## TASK 3: Research science-based simulations on present GPUs and future extensions.

As part of the proposed work we will develop technologies for supporting finite element simulations on multicore streaming processors. The upward trends in graphics processor (GPU) performance are impressive, even relative to progressively more powerful, conventional CPUs. Of course a variety of forces in manufacturing, marketing, and applications are driving this, but the growing consensus is that the streaming architecture embodied in most modern graphics processors has inherent advantages in scalability.

Most current streaming processors rely on a SIMD programming model in which a single kernel is applied to a very large number of data items with no data dependencies among streams. Extensions to the C language, such as CUDA, provide this SIMD capability on standard C data structures, and the interested parties seem to be converging on open standards (e.g. OpenCL) for general purpose computing on the streaming architectures. The future of high-performance computing promises a variety of new architectures that embody the streaming paradigm.

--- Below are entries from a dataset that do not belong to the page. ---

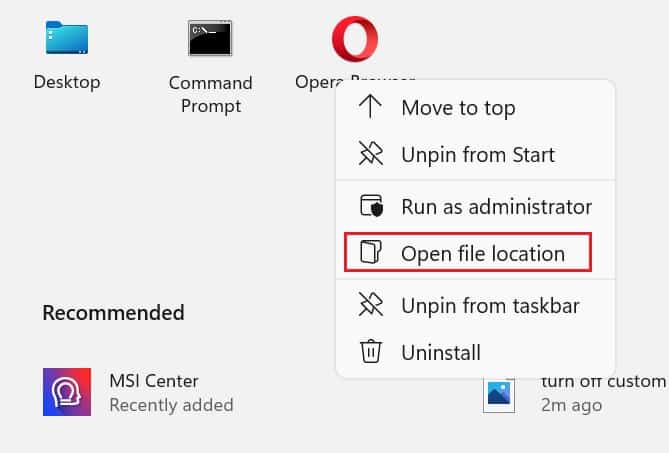Image resolution: width=669 pixels, height=453 pixels.
Task: Click the unpin icon beside Unpin from taskbar
Action: tap(370, 305)
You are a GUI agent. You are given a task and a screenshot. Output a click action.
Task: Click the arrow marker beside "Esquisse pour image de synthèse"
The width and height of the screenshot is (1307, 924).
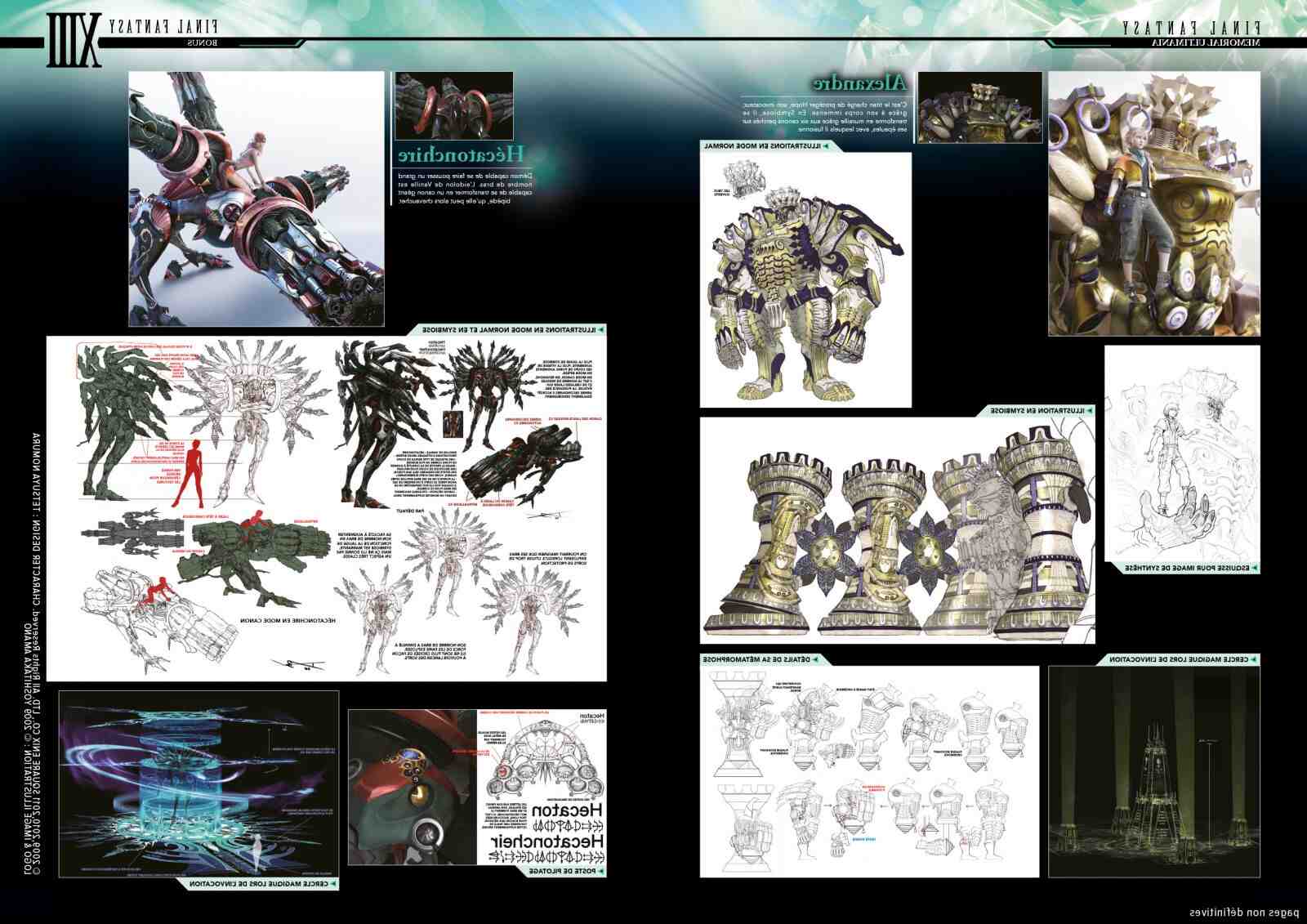pos(1253,567)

The SCI institute will leverage its considerable track record and expertise in scientific computing on GPUs to pursue the development of new technologies and algorithms for finite element simulations on GPU clusters. Thus work will take place in the context of the NVIDIA Center of Excellence at the University of Utah and the SCI Institute–one of three in the country. As part of this Center the SCI Institute, along with Hewlett Packard and NVIDIA, installed a large GPU computing cluster that consists of 32 NVIDIA S1070 systems (128 GPUs). The GPUs are connected to 64 high-end Hewlett Packard CPU servers by a high-speed Infiniband network, purchased with grants from NSF, NIH, and the state of Utah. The new high performance computing system will have a peak performance of over 128 Teraflops.

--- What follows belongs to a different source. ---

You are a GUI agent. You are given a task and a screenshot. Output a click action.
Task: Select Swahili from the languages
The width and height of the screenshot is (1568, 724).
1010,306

In this context we will investigate several technical issues. We will investigate alternative methods for solving linear systems on unstructured grids with streaming architectures. The conventional approach is to construct a sparse linear system and rely on a generic sparse linear solver for the GPU (e.g. the Concurrent Number Cruncher), which is promising but has demonstrated on a fraction of the potential compute power of these new architectures. The alternative is rely specific knowledge of the topology of the grid and the equations to map such grids in GPUs in a way that takes into account the limitations of memory and bandwidth. Understanding these tradeoffs is an imperative for making effective use of these vast computational resources. We will also study the related problem of how to efficiently map certain classes of finite element simulations to the complete memory/bandwidth hierarchy of a GPU cluster. This will entail a hierarchical decomposition of the problem across multiple nodes, processors, blocks, and, finally, onto the SIMD threads of the GPU. The outcomes of this project will be quantitative comparisons of alternative approaches for appropriate physical systems, new algorithms and technologies for efficient solutions of finite element simulations on GPU clusters, and software implementations that are compatible with the UINTA infrastructure described in the previous section and that are available to the community at large.

** **